___ RECORD SET

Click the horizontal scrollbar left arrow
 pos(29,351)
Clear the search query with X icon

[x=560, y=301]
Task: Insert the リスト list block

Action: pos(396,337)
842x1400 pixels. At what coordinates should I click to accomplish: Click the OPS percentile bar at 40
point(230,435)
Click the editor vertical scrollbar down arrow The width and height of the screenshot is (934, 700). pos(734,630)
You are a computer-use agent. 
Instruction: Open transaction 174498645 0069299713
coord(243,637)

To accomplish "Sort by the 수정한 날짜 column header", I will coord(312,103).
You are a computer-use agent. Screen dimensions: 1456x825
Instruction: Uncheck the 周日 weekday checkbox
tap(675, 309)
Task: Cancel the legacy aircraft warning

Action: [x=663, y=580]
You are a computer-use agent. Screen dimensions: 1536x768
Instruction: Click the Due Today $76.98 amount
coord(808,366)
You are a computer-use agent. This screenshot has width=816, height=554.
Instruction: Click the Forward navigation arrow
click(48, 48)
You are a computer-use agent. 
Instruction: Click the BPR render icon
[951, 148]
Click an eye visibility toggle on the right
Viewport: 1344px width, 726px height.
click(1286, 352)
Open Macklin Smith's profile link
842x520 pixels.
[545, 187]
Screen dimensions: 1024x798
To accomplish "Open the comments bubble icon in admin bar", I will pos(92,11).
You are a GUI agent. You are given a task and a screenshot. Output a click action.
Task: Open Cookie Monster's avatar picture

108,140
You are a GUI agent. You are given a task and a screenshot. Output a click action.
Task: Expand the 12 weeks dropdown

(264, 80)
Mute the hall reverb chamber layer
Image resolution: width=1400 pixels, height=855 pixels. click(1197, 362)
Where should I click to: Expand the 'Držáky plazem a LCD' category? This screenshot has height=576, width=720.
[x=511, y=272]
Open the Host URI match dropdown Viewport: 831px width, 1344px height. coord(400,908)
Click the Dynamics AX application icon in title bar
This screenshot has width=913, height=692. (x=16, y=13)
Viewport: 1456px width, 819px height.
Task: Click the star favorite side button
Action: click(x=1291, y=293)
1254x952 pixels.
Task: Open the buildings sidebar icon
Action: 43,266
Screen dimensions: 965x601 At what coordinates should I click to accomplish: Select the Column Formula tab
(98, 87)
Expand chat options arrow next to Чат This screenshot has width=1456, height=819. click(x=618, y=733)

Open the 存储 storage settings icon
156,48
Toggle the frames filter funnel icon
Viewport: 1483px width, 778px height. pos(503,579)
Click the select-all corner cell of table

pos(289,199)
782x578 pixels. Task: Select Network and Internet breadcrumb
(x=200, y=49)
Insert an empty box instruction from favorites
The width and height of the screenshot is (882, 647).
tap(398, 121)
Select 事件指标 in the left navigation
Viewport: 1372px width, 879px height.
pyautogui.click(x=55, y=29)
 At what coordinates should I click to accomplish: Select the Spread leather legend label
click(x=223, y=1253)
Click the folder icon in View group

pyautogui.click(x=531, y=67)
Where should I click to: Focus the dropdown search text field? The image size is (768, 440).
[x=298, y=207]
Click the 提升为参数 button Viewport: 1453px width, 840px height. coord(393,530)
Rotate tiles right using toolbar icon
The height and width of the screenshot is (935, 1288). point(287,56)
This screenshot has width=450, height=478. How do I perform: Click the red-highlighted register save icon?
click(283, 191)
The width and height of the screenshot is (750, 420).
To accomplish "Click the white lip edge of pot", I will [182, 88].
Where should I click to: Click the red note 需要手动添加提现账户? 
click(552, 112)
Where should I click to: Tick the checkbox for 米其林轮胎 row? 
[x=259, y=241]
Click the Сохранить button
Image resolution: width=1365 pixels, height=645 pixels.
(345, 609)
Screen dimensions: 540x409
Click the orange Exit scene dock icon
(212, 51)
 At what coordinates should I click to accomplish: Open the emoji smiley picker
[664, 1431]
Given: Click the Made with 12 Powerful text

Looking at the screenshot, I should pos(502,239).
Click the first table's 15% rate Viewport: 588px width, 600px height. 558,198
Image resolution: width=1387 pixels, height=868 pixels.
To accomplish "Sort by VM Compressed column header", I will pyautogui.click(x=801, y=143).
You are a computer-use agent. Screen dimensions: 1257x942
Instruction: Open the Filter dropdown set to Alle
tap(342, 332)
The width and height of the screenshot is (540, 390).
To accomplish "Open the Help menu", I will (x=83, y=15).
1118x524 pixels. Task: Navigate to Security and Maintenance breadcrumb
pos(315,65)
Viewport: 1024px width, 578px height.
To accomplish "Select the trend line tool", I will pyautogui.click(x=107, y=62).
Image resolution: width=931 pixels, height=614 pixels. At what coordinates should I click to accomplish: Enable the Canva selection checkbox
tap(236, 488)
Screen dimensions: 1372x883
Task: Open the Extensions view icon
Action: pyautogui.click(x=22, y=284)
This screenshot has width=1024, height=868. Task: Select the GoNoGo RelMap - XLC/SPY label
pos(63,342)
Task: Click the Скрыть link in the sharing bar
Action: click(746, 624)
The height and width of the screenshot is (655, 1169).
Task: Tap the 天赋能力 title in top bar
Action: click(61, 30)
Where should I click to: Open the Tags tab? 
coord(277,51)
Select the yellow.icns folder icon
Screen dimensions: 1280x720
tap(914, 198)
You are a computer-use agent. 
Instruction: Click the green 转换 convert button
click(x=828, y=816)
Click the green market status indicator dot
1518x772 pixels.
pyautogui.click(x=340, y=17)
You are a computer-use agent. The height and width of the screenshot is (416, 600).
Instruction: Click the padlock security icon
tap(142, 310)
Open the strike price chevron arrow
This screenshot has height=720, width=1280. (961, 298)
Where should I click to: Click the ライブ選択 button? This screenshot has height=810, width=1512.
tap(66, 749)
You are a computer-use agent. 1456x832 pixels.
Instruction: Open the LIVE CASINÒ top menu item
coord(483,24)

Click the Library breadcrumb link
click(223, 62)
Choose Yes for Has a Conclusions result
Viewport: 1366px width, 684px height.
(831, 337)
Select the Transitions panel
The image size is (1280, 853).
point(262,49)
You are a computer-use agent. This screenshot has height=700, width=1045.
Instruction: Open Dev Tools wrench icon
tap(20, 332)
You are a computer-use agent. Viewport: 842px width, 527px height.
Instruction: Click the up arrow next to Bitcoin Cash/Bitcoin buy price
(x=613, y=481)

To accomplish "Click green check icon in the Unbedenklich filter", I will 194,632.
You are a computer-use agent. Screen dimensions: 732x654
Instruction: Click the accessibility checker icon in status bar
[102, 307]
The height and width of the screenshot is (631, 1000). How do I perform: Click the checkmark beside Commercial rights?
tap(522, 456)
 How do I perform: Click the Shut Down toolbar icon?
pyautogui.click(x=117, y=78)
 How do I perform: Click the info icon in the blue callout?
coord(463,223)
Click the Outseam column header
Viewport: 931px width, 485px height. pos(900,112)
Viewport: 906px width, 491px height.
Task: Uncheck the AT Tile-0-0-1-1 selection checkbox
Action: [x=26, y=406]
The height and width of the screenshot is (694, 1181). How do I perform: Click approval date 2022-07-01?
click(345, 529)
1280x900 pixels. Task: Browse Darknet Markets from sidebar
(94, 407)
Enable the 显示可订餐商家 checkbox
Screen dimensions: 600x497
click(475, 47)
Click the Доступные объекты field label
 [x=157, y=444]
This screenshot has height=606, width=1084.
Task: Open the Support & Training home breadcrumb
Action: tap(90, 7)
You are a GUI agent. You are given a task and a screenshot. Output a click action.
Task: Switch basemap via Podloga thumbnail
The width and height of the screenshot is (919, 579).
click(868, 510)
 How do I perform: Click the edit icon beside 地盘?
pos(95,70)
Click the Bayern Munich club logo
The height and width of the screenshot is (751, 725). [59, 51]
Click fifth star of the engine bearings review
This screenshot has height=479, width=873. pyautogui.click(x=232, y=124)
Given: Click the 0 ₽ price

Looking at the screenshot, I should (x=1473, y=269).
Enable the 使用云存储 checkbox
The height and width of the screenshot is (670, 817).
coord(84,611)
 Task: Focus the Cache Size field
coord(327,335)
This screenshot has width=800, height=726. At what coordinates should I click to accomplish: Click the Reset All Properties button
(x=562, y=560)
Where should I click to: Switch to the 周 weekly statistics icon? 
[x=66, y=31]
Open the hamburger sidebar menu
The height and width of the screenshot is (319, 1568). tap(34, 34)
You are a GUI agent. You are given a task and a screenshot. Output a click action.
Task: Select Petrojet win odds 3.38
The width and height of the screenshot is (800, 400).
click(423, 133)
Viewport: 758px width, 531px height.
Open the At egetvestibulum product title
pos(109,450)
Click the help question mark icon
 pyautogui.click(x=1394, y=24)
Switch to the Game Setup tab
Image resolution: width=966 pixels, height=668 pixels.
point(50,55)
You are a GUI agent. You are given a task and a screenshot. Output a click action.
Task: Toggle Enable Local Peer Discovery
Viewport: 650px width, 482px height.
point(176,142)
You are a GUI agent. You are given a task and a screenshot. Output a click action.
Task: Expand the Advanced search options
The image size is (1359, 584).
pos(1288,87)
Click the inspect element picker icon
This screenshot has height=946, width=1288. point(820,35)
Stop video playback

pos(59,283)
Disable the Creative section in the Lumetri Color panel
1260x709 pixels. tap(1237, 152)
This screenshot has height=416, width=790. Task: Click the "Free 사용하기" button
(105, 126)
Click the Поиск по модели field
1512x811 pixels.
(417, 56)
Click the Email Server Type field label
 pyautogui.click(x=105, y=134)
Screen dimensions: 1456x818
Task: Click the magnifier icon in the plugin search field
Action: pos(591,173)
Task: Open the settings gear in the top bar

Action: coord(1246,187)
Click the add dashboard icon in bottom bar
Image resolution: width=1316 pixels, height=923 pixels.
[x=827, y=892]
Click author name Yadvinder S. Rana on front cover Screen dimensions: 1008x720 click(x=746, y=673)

______

* [AIM OF THE EXERCISE] Switch "Bayern Munich" to "Borussia Dortmund" in the rows from the line with "Enable the 显示可订餐商家 checkbox" to the line with "coord(327,335)", and give those rows again with nothing else changed.

* [SOLUTION TO THE PROBLEM]
Enable the 显示可订餐商家 checkbox
Screen dimensions: 600x497
click(475, 47)
Click the Доступные объекты field label
 [x=157, y=444]
This screenshot has height=606, width=1084.
Task: Open the Support & Training home breadcrumb
Action: tap(90, 7)
You are a GUI agent. You are given a task and a screenshot. Output a click action.
Task: Switch basemap via Podloga thumbnail
The width and height of the screenshot is (919, 579).
click(868, 510)
 How do I perform: Click the edit icon beside 地盘?
pos(95,70)
Click the Borussia Dortmund club logo
The height and width of the screenshot is (751, 725). [59, 51]
Click fifth star of the engine bearings review
This screenshot has height=479, width=873. pyautogui.click(x=232, y=124)
Given: Click the 0 ₽ price

Looking at the screenshot, I should (x=1473, y=269).
Enable the 使用云存储 checkbox
The height and width of the screenshot is (670, 817).
coord(84,611)
 Task: Focus the Cache Size field
coord(327,335)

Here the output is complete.